PERCHE’ COLOMBIA – Los Cafeteros arrivano a questa sfida con la migliore condizione fisica e mentale possibile. Arrivati in Brasile senza grandi promesse e proclami, ma con la consapevolezza di avere un buon mix di tecnica ed esperienza, si divertono e fanno divertire pur rimanendo concreti e micidiali sotto porta. Cuadrado e Rodriguez, vere stelle della squadra, stanno trascinando una nazione intera che, dopo la netta vittoria contro l’Uruguay di Tabarez, inizia trepidante a sognare. Se continuerà a giocare con la stessa intensità, senza rinchiudersi in difesa, se la giocherà alla pari contro i favoritissimi della competizione, avendo delle serie possibilità di vittoria. Oltre ai due talenti citati, infatti, gli uomini di Pekerman possono contare sui gol di Martinez e Gutierrez, abili ad inserirsi da dietro con o senza palla.

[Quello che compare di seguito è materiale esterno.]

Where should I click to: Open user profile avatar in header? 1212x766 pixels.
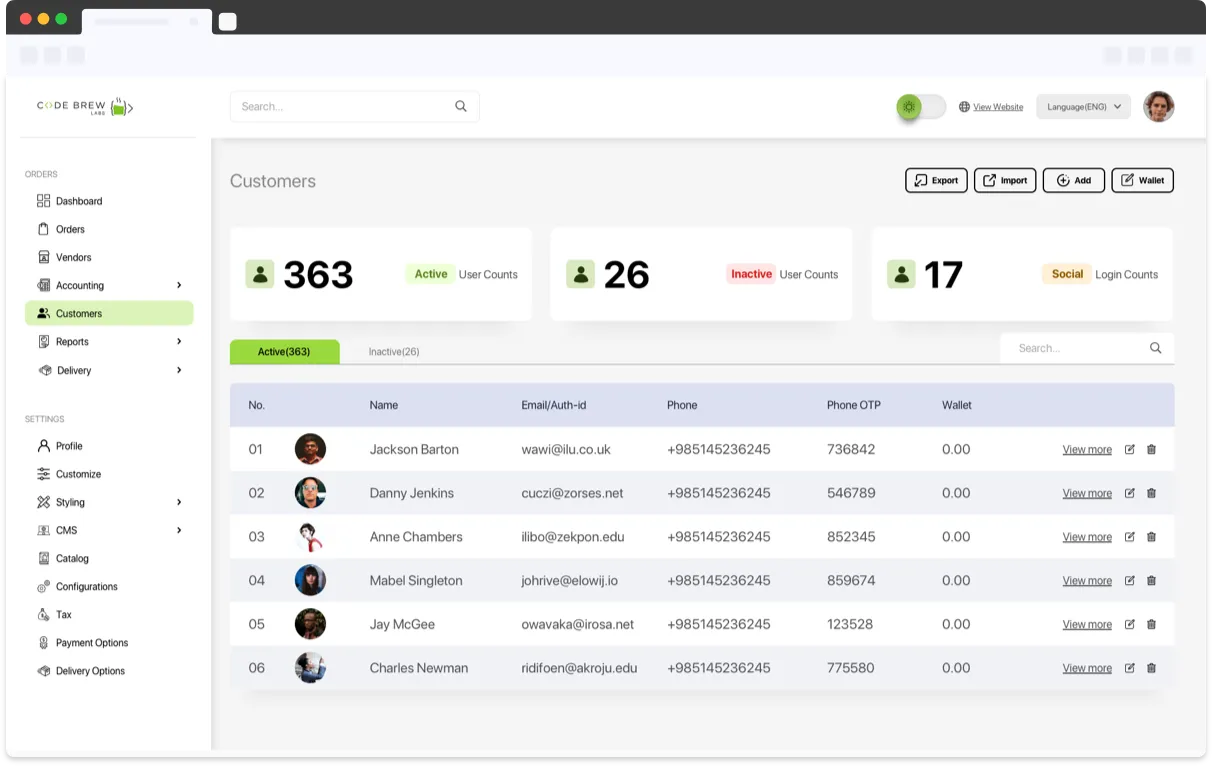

Analizzando i momenti di entrambi le squadre si intuisce subito di come sia delicata ed equilibrata questa sfida, la prima assieme a Francia – Germania ad essere senza favorite, con un altissimo tasso tecnico che promette spettacolo.
Ora parola al campo, dove ventidue uomini si affronteranno in novanta minuti a colpi di samba.
Probabili Formazioni:
Brasile (4-3-3): J. Cesar; Dani Alves, David Luiz, Thiago Silva, Marcelo; Gustavo, Fernandinho, Oscar; Willian, Neymar, Hulk. All. Scolari.
Colombia (4-4-2): Ospina; Zuniga, Yepes, Zapata, Armero; Rodriguez, Aguillar, Guarin, Cuadrado; Martinez, Gutierrez. All. Pekerman.